Chinatown San Francisco






In 1848, the first Chinese immigrants, two men and one woman, arrived in San Francisco on the American sailing vessel, Eagle.

The long history of San Francisco’s Chinatown has been clouded with racism, hatred, and repression. From the Gold Rush through the 1870s, a large migration of mostly single male laborers came to San Francisco and the American West, as well as to Canada and Peru. With the Chinese Exclusion Act of 1882, the nation's first racially restrictive immigration measure, the Chinese American population fell from 26,000 in 1881 to 11,000 in 1920.

Between 1852 and 1882, many prodominantly male Chinese laborers and a few merchants and labor brokers came to San Francisco. Floods in China propelled a virtual diaspora of Cantonese-dialect-speaking people all around the Pacific Basin. It has been estimated that 2.5 million people emigrated from China between 1840 and 1900. Of 153 pieces of property in Chinatown in 1873, only 10 were Chinese owned. All the rest were leased from Anglo-Americans, Franco-Americans, Italian Americans, and German Americans.

In 1882, Chinatown's habitually suspicious key associations formed an umbrella association, uniting the most important of the district associations in what became known as the Chinese Six Companies, officially called the Consolidated Chinese Benevolent Association. The association, incorporated in the State of California in 1901, became the cockpit of personal and group political, economic, and social contention. In 1904, of 316 parcels, Chinese-Americans owned only 25.
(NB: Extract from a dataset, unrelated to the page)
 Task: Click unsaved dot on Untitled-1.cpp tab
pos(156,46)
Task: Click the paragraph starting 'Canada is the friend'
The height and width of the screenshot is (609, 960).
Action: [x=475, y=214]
As Chinese immigration dwindled, and as individual assimilation took place, parochial clan and regional attachments weakened. While the Chinese were, practically speaking, segregated within Chinatown until the late 1940s, some assimilation nonetheless took place. In 1943, during World War II when the United States allied with China against Japan, the Chinese Exclusion Act was repealed by Congress, but a small quota of 105 Chinese a year kept migration minimal.